**YOUR GOAL**
In the essay on sports interviews, what does Josh Dobbs major in?

**EXERCISE PASSAGE**
|Josh Dobbs being interviewed: "The ball's not that heavy."|
The only real respite in the last few years of that gig was placing an emphasis on girls and women playing sports. They were smarter, fresher, more enthusiastic and much less predictable than their male counterparts. Title IX had not yet been passed, so their games remained on the margins and their numbers were small. They weren't playing for publicity because there was little to be had. They played because they loved it and that was refreshing to see.
I still follow some sports for reasons that are not clear to me and I still read sports stories that glaze my eyes and respond to those stories like I was watching "Mystery Science Theater."
I just finished watching a video interview with the University of Tennessee's quarterback, Josh Dobbs, an intelligent young man who majors in aerospace engineering and has close to a 4.0 average. Still, he has the sports interview disease. He is a running quarterback, so when he was asked if the large number of carries of the ball he had at the end of the season wore him out, he gave the same tired answer half the QBs in the country would have given.
I would much prefer he had said, "No, I didn't get tired. The ball isn't heavy. Now, if you'd been carrying the ball--with that gut you're wearing--my guess is it would have been a chore, but I'm 22 years old and in peak physical condition, which is why you are interviewing me instead of the other way around."
He was asked about his bowl opponent, Iowa, a team with a mediocre record from a mediocre conference and after deeming the Hawkeyes "a great team," said it "plays downhill." A good reporter would have followed that response with a probing question: "How does the playing downhill thing work? The field has always looked pretty level to me. Is somebody bending a rule by bending the field here?"
UT has injuries among its receivers and when asked about those, Dobbs reported that several players had "stepped up" and I couldn't quite figure what they'd stepped up to. My guess is that they're doing what they're supposed to do: catching passes. "Stepped up" was used by the sports writers asking questions seven times during the interview. "You guys" was used so often by the writers that I lost count at 14. "Guys" by itself seemed to be in nearly every sentence.
So, I'm still sitting here watching, hoping to find some gem somewhere and, as always, I don't. But I keep watching. That's a disease. A 12-step program--Sports Interview Anonymous--may be next.

Stored dataset items:
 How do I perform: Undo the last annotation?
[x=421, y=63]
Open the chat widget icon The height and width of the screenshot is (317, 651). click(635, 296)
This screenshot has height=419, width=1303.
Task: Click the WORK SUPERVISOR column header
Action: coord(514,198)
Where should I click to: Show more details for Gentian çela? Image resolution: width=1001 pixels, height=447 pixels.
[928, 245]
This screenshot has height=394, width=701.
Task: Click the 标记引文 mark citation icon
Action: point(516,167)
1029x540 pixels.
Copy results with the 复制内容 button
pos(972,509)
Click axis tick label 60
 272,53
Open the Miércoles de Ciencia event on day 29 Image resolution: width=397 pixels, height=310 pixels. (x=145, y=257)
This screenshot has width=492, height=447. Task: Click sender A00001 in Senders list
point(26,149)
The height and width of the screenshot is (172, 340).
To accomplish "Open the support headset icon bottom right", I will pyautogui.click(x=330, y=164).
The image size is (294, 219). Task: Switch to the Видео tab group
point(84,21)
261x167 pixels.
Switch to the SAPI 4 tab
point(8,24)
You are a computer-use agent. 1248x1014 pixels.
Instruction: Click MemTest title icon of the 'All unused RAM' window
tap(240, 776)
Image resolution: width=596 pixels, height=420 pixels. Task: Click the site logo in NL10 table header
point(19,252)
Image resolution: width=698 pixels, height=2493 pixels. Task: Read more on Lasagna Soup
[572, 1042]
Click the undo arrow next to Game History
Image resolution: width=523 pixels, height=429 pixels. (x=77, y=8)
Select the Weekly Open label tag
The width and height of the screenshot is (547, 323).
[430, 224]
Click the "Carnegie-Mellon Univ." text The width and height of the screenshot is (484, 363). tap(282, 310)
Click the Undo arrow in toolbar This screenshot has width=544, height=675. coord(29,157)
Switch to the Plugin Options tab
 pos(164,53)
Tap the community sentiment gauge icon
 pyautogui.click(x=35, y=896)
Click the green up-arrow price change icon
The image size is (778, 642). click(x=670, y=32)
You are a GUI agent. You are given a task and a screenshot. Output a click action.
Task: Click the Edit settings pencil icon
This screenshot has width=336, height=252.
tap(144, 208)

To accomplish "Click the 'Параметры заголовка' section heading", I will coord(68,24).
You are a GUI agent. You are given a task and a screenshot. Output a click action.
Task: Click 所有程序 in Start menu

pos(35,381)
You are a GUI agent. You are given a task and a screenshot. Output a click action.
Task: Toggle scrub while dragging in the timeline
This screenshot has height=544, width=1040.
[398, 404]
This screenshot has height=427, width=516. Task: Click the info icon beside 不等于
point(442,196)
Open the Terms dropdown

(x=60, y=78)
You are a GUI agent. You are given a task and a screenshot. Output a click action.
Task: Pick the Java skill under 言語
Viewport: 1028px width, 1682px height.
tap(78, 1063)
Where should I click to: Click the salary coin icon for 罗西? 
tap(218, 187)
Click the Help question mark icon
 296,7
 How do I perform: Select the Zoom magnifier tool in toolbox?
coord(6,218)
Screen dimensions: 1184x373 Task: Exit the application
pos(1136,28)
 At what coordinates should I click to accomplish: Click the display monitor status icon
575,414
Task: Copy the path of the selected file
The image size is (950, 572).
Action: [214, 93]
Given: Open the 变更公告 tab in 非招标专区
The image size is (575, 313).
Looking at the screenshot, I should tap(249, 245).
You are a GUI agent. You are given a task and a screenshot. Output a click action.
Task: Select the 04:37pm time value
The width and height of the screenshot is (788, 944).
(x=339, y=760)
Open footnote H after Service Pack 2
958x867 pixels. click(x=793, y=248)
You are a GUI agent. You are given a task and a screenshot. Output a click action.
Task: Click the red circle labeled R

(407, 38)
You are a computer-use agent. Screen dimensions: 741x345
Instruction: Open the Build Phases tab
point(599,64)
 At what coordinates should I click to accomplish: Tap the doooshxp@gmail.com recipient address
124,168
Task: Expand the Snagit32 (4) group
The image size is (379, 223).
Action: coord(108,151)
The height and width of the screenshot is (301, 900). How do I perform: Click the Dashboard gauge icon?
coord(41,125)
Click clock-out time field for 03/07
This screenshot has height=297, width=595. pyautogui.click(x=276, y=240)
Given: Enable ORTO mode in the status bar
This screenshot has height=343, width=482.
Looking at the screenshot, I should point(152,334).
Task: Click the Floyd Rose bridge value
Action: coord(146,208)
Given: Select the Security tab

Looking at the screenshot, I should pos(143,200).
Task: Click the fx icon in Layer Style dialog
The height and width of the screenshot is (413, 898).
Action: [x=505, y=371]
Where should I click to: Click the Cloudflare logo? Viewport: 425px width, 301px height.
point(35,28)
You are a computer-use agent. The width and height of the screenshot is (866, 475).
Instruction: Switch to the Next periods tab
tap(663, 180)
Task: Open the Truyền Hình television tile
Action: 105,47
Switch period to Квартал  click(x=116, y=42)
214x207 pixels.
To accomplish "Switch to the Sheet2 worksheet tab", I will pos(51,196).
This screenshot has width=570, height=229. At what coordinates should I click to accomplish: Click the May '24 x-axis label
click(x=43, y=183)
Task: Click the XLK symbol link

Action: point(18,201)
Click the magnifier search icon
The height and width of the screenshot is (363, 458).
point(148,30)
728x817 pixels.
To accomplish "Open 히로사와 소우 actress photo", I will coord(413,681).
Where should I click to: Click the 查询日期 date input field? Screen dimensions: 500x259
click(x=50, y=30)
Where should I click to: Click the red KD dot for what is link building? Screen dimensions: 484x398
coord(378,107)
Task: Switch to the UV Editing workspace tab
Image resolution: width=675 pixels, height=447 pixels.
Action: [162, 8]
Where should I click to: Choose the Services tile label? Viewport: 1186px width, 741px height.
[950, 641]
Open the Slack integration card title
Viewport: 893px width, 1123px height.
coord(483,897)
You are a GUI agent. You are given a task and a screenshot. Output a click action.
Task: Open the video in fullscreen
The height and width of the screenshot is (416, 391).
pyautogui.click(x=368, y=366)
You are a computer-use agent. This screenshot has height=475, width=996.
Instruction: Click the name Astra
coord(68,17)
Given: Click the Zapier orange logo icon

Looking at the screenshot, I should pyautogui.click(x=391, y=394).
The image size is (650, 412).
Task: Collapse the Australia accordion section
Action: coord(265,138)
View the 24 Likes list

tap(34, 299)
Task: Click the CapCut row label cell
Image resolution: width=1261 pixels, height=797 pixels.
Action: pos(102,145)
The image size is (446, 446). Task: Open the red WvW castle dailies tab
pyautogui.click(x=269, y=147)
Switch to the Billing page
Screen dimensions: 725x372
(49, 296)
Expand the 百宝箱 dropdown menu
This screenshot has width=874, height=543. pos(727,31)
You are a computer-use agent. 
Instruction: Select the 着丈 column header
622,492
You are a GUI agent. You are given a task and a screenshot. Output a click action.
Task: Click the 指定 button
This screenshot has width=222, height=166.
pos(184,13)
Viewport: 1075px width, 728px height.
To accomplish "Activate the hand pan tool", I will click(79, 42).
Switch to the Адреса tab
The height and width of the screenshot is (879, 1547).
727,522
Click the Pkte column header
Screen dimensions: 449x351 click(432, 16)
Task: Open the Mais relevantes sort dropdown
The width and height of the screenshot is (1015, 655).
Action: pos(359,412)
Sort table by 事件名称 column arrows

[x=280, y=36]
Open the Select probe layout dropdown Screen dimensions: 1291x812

**SOLUTION TO THIS EXERCISE**
Aerospace engineering.